So, why isn’t sand mining better policed? Hasan describes a “thoroughly corrupt” system in which authorities are bribed to look the other way. Leyland notes that nations are incentivized to turn a blind eye to illegal sand mining to further their own economic goals.
“There’s a real push for development...and so that’s really fueled their demand for sand,” she says.
Hasan foresees the insatiable demand for sand as potentially ruinous for Bangladesh. “Countries who do not want to destroy their own environment will be relying on Bangladesh because enforcement is very weak here,” she says. “And if there is more demand for sand, the entire river ecosystem of the country will simply collapse.”

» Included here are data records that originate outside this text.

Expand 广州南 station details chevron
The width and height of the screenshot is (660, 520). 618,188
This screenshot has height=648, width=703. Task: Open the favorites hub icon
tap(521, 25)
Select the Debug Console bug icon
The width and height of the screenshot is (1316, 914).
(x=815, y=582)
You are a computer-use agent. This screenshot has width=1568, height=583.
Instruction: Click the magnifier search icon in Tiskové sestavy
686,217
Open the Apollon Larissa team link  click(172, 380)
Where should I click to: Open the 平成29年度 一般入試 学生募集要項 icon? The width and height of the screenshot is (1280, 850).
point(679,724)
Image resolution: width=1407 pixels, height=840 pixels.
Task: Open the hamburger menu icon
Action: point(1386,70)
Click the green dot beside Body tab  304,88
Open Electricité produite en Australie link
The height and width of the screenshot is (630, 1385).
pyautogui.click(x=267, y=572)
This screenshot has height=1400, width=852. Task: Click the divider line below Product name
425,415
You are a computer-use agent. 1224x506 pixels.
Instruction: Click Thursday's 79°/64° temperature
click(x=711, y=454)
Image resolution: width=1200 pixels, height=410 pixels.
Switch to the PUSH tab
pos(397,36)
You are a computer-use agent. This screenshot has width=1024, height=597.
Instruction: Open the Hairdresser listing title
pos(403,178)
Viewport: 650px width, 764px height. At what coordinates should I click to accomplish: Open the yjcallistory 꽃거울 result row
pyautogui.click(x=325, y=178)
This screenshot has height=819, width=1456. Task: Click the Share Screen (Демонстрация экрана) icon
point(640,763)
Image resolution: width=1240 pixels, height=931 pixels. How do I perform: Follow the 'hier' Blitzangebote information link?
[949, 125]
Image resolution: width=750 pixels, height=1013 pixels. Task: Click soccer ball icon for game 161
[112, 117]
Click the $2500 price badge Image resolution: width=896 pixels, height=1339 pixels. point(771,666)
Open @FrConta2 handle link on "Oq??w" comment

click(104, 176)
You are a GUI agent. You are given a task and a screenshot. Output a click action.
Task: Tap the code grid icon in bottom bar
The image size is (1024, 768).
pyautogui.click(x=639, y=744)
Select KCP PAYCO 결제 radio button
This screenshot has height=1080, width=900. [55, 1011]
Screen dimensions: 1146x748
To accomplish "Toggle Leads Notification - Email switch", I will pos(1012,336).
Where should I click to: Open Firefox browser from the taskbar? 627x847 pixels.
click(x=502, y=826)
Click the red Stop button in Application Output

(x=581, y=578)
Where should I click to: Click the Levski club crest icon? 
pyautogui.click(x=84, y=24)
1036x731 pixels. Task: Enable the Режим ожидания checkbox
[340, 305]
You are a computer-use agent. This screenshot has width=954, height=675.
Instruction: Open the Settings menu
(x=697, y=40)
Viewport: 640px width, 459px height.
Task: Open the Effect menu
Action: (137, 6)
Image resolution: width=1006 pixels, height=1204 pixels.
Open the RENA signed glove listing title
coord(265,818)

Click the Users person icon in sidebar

To make matters worse, there is no international body tracking the sand trade.
Nations frequently use third-party intermediaries to trade sand, and details are closely guarded by the parties involved. Sand miners have been known to use harassment, intimidation, and even physical assault to prevent journalists and researchers from asking questions.
“Local people are scared now to speak against the sand miners because they see that the law-enforcing agencies, the local politicians, the corrupt bureaucrats, they are out there to silence opposing voices against illegal sand mining,” Hasan said.
Scientists and researchers are currently developing promising techniques, using satellite imagery and artificial intelligence, to track the sand trade, but the future of this type of research is in jeopardy due to a lack of funding. Without monitoring, Leyland says, sand mining is likely to increase, a potentially devastating outcome for the people that live near rivers, and the communities that rely on those rivers for sustenance.
“It’s very easy to sit here and say that sand mining is bad,” he says. “The reality, of course, is that we’re part of that insatiable development.”